DIRECTIONS | Repeat the material exactly, leaving no line out.

DATA SUPPLIED |
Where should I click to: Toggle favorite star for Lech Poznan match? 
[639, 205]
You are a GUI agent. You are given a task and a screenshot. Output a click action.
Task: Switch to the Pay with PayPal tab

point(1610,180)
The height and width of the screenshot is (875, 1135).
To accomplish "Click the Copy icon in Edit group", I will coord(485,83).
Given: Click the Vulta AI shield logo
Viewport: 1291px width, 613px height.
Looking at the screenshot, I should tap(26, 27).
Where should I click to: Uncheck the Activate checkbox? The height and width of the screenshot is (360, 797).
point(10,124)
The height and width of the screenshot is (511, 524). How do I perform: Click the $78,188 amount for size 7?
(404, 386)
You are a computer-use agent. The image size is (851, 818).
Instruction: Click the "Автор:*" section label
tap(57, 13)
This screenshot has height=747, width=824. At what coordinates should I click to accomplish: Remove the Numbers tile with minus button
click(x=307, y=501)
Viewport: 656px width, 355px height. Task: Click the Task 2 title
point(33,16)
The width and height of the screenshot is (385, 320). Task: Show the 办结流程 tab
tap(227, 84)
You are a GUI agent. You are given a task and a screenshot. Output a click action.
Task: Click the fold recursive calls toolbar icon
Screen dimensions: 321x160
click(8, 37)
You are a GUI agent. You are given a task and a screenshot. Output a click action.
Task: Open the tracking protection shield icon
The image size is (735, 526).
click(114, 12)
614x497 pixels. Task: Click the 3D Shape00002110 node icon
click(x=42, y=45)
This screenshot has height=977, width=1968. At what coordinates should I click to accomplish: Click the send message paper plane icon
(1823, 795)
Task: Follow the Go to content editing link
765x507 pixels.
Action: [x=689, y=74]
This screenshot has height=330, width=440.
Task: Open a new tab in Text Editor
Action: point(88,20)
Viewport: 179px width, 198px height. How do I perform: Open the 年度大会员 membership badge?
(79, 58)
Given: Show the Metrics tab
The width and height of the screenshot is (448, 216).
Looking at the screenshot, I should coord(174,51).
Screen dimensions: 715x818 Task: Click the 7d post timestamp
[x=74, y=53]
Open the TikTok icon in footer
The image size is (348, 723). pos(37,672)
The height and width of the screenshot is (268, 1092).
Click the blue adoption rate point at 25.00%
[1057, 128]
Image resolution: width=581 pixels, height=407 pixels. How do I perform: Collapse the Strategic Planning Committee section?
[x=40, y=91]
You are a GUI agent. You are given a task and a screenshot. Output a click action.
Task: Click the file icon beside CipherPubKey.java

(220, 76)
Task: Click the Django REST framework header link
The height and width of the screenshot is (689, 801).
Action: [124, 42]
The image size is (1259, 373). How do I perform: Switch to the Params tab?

YOUR RESPONSE |
Where should I click to: Toggle favorite star for Lech Poznan match? 
[639, 205]
You are a GUI agent. You are given a task and a screenshot. Output a click action.
Task: Switch to the Pay with PayPal tab

point(1610,180)
The height and width of the screenshot is (875, 1135).
To accomplish "Click the Copy icon in Edit group", I will coord(485,83).
Given: Click the Vulta AI shield logo
Viewport: 1291px width, 613px height.
Looking at the screenshot, I should tap(26, 27).
Where should I click to: Uncheck the Activate checkbox? The height and width of the screenshot is (360, 797).
point(10,124)
The height and width of the screenshot is (511, 524). How do I perform: Click the $78,188 amount for size 7?
(404, 386)
You are a computer-use agent. The image size is (851, 818).
Instruction: Click the "Автор:*" section label
tap(57, 13)
This screenshot has height=747, width=824. At what coordinates should I click to accomplish: Remove the Numbers tile with minus button
click(x=307, y=501)
Viewport: 656px width, 355px height. Task: Click the Task 2 title
point(33,16)
The width and height of the screenshot is (385, 320). Task: Show the 办结流程 tab
tap(227, 84)
You are a GUI agent. You are given a task and a screenshot. Output a click action.
Task: Click the fold recursive calls toolbar icon
Screen dimensions: 321x160
click(8, 37)
You are a GUI agent. You are given a task and a screenshot. Output a click action.
Task: Open the tracking protection shield icon
The image size is (735, 526).
click(114, 12)
614x497 pixels. Task: Click the 3D Shape00002110 node icon
click(x=42, y=45)
This screenshot has height=977, width=1968. At what coordinates should I click to accomplish: Click the send message paper plane icon
(1823, 795)
Task: Follow the Go to content editing link
765x507 pixels.
Action: [x=689, y=74]
This screenshot has height=330, width=440.
Task: Open a new tab in Text Editor
Action: point(88,20)
Viewport: 179px width, 198px height. How do I perform: Open the 年度大会员 membership badge?
(79, 58)
Given: Show the Metrics tab
The width and height of the screenshot is (448, 216).
Looking at the screenshot, I should coord(174,51).
Screen dimensions: 715x818 Task: Click the 7d post timestamp
[x=74, y=53]
Open the TikTok icon in footer
The image size is (348, 723). pos(37,672)
The height and width of the screenshot is (268, 1092).
Click the blue adoption rate point at 25.00%
[1057, 128]
Image resolution: width=581 pixels, height=407 pixels. How do I perform: Collapse the Strategic Planning Committee section?
[x=40, y=91]
You are a GUI agent. You are given a task and a screenshot. Output a click action.
Task: Click the file icon beside CipherPubKey.java

(220, 76)
Task: Click the Django REST framework header link
The height and width of the screenshot is (689, 801).
Action: [124, 42]
The image size is (1259, 373). How do I perform: Switch to the Params tab?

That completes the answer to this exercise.